Pompey are turning their attentions to talented local footballers aged just seven years old as Andy Awford continues his efforts to revamp the club’s academy.
Awford, who is still combining his Pompey Academy role with the assistant manager’s job, has outlined his vision for the club’s youth development strategy.
And he believes a long-term outlook towards the next decade and beyond will eventually pay dividends.
But while it will require patience to see the fruits of those labours, Awford knows Pompey have to get in early to forge links as they are no longer capable of competing on a financial level.
He explained: ‘If there is a kid and we think he is a good one, we will try to sign him.
‘We don’t get all of the boys we try to sign because the better players have more clubs chasing them.
‘But we are focusing on even younger boys – under-sevens and under-eights – to work with them at an early age and keep them in the system as they develop.
‘They train twice a week and you can see the potential.
‘So we have to create a happy environment where the kids are getting coached properly and looked after properly so they don’t want to go up the road or go to one of the bigger clubs.’
Awford believes that is a key reason why three players have each turned down the chance to move on – despite interest from the Premier League.
He said: ‘Since the end of last season, I’ve had three bids for youth players from Premier League clubs.
‘Each player has been made aware and each of them has turned it down.
‘Some might say it is stupid that we turned it down because it is losing the club money.

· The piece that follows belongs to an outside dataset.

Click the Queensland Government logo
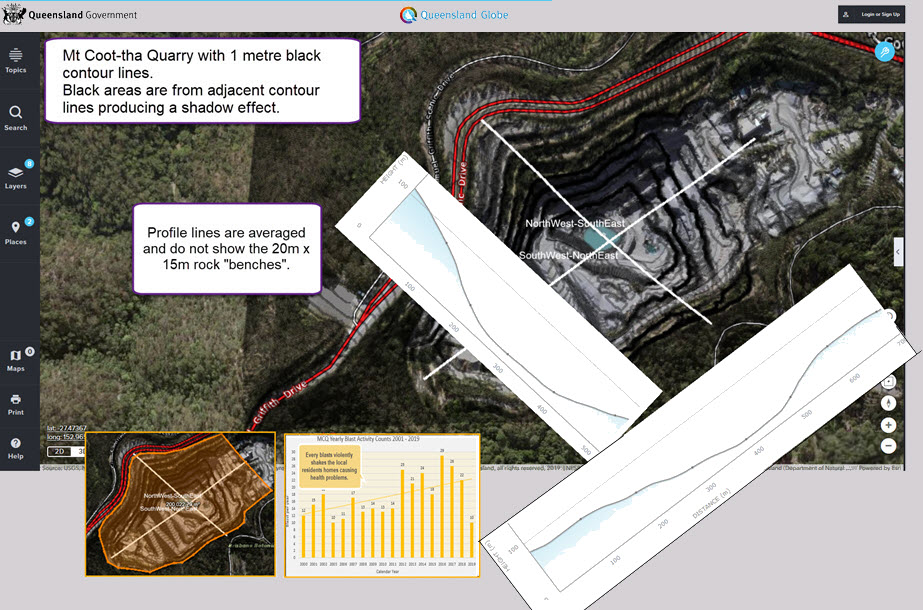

‘But I want to keep those boys, get them into the first team and then they might be sold for a good few quid a few years down the line.’
The Blues have seen some top talent go elsewhere in recent times.

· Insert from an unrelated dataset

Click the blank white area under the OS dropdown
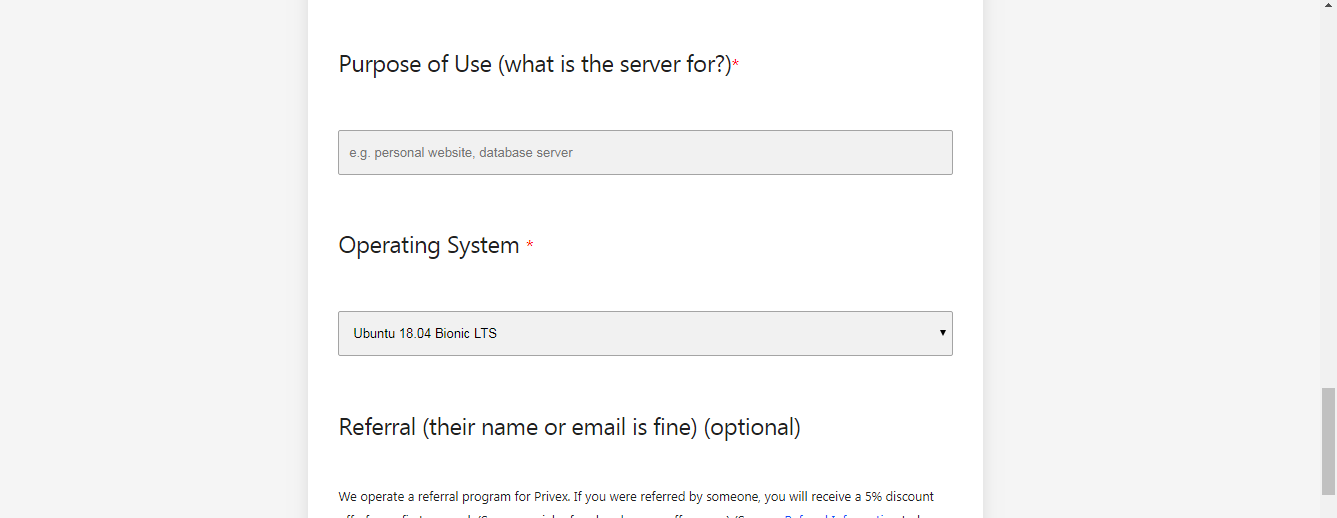 tap(645, 383)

Alex Oxlade-Chamberlain and James Ward-Prowse chose Southampton over Pompey, while the highly-rated Jonathan Swift from Gosport was offered lucrative terms to join Chelsea.
Awford, however, believes Pompey were powerless in those situations.

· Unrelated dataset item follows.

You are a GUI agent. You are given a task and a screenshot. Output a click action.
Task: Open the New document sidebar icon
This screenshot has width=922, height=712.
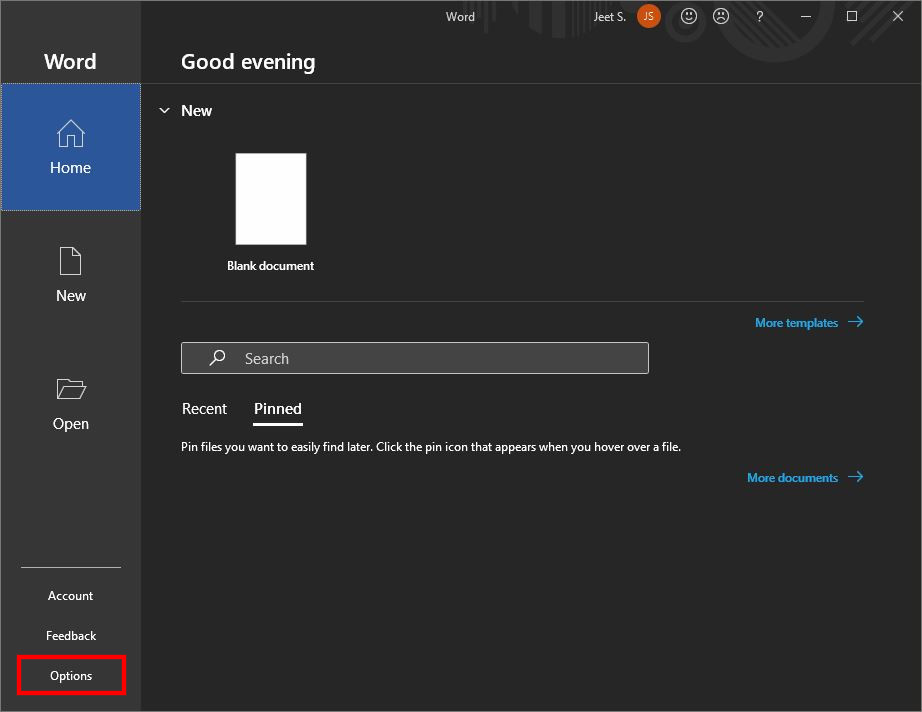[x=70, y=261]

He said: ‘The fans like nothing more than a local kid coming through. Me too.
‘But if we know about a boy and we offer him the chance to sign for Portsmouth but he chooses to go elsewhere, what can we do about it? Swift and Ward-Prowse were wanted by us but their parents or the boys themselves chose to go elsewhere.
‘We couldn’t match what they offered so what was going to happen?’
While Pompey cannot compete with financial muscle or even offer the best training facilities, Awford knows direct progress to the first team is a big motivational tool.
And he is also looking to tap into a different market.
He said: ‘One area we are definitely going to try to develop is that we will look to take some of the bigger clubs’ players who they don’t think are quite good enough.
‘So, for example, a lad may not be good enough for Arsenal or Chelsea but he could well be good enough for us.
‘We want to try to get ahead of the game on that one so we can have first dibs.
‘In the past, the club might have thought “if they aren’t good enough for them, they aren’t good enough for us”.
‘I don’t see it that way. And these lads might think they have a real chance of making it here.’